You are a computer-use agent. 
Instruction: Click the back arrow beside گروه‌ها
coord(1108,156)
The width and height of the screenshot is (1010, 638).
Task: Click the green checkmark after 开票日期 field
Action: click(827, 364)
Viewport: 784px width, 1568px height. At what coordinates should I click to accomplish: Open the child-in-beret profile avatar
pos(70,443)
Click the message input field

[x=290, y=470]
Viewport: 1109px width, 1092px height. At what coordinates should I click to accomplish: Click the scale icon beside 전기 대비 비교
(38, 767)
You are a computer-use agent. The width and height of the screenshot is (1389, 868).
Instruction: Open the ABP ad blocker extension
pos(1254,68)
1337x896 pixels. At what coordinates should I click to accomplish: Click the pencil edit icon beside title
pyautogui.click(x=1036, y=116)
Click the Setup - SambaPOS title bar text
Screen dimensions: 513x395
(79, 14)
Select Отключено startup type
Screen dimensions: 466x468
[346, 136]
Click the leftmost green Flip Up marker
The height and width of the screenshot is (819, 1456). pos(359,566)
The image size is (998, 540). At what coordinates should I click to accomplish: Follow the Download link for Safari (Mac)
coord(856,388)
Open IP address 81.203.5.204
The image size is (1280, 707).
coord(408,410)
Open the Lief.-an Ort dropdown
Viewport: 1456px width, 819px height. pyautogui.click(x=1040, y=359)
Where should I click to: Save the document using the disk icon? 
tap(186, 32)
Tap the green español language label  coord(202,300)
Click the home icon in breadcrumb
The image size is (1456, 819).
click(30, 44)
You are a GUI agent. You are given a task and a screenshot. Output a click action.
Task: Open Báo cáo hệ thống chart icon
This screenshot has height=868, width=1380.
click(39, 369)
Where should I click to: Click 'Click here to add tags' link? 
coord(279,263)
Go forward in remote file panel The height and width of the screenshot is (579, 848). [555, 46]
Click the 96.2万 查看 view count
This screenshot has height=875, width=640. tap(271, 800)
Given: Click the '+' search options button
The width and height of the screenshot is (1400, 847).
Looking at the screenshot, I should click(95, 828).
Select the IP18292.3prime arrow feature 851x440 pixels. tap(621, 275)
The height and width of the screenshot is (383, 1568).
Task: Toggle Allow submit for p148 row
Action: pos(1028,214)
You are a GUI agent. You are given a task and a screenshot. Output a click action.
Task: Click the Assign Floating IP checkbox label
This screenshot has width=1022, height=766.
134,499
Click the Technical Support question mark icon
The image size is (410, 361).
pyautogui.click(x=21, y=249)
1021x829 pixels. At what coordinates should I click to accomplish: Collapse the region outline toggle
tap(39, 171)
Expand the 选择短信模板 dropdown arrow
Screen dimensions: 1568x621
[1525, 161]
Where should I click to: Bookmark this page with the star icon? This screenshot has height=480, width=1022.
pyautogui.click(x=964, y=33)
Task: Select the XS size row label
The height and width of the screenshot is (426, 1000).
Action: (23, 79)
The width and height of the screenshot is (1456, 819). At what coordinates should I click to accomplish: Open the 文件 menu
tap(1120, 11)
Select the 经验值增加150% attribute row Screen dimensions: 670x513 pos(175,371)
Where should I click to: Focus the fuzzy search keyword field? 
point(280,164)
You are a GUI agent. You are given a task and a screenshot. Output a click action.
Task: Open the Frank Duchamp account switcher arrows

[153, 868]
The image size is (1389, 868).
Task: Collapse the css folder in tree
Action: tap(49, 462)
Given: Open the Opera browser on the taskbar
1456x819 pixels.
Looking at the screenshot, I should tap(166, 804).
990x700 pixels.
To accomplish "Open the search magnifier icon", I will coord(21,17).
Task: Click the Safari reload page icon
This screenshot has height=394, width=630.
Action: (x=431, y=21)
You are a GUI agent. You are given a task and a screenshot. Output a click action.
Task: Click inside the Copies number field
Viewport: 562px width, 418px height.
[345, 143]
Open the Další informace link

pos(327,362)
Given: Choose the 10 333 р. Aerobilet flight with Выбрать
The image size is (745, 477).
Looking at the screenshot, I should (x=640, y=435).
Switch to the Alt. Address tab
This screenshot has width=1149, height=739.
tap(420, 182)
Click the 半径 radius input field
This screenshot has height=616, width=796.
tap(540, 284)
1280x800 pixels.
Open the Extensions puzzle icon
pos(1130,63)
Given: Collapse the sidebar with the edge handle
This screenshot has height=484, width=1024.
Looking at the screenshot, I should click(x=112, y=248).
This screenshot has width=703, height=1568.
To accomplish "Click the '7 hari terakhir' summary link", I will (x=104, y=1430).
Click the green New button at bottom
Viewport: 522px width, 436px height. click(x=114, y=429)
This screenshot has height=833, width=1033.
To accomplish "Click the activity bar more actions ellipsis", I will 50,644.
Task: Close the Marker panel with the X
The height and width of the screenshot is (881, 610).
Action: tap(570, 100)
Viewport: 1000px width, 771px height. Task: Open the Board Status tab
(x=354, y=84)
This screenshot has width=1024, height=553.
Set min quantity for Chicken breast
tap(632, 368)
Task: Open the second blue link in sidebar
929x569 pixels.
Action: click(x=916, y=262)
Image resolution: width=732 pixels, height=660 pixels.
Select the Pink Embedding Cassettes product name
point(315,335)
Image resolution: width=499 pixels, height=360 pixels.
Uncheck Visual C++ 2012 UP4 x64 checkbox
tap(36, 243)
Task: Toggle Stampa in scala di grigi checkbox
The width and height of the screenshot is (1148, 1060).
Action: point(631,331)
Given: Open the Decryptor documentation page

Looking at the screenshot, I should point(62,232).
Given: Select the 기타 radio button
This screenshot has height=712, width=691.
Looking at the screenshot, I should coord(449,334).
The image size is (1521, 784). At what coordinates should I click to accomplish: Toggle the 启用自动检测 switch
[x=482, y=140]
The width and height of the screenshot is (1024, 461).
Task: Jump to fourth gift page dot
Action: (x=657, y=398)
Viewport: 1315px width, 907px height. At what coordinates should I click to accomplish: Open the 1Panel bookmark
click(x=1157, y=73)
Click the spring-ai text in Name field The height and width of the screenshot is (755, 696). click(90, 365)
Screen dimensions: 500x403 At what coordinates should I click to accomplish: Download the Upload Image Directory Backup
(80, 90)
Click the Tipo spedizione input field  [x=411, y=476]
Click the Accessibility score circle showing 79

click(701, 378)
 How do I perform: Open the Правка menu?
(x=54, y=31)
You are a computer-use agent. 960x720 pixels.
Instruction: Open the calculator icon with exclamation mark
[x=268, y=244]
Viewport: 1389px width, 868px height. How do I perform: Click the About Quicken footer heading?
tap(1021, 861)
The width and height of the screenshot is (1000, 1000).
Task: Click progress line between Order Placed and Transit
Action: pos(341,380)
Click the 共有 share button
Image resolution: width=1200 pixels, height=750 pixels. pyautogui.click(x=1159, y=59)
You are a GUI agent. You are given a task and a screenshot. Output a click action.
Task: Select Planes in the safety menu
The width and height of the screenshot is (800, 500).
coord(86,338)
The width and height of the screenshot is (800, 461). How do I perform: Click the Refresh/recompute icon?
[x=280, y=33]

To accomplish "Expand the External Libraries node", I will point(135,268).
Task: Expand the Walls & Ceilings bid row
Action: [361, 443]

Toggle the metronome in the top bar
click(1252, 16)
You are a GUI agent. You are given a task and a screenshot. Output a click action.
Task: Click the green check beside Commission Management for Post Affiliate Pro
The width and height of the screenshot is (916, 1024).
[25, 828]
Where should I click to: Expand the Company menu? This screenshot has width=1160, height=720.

** What you need to do **
Retype the material word for word, starting at the line that contains "Where should I click to: Save" and ending at the line that contains "click(30, 44)", with both of those lines included.

** Exercise output **
Where should I click to: Save the document using the disk icon? 
tap(186, 32)
Tap the green español language label  coord(202,300)
Click the home icon in breadcrumb
The image size is (1456, 819).
click(30, 44)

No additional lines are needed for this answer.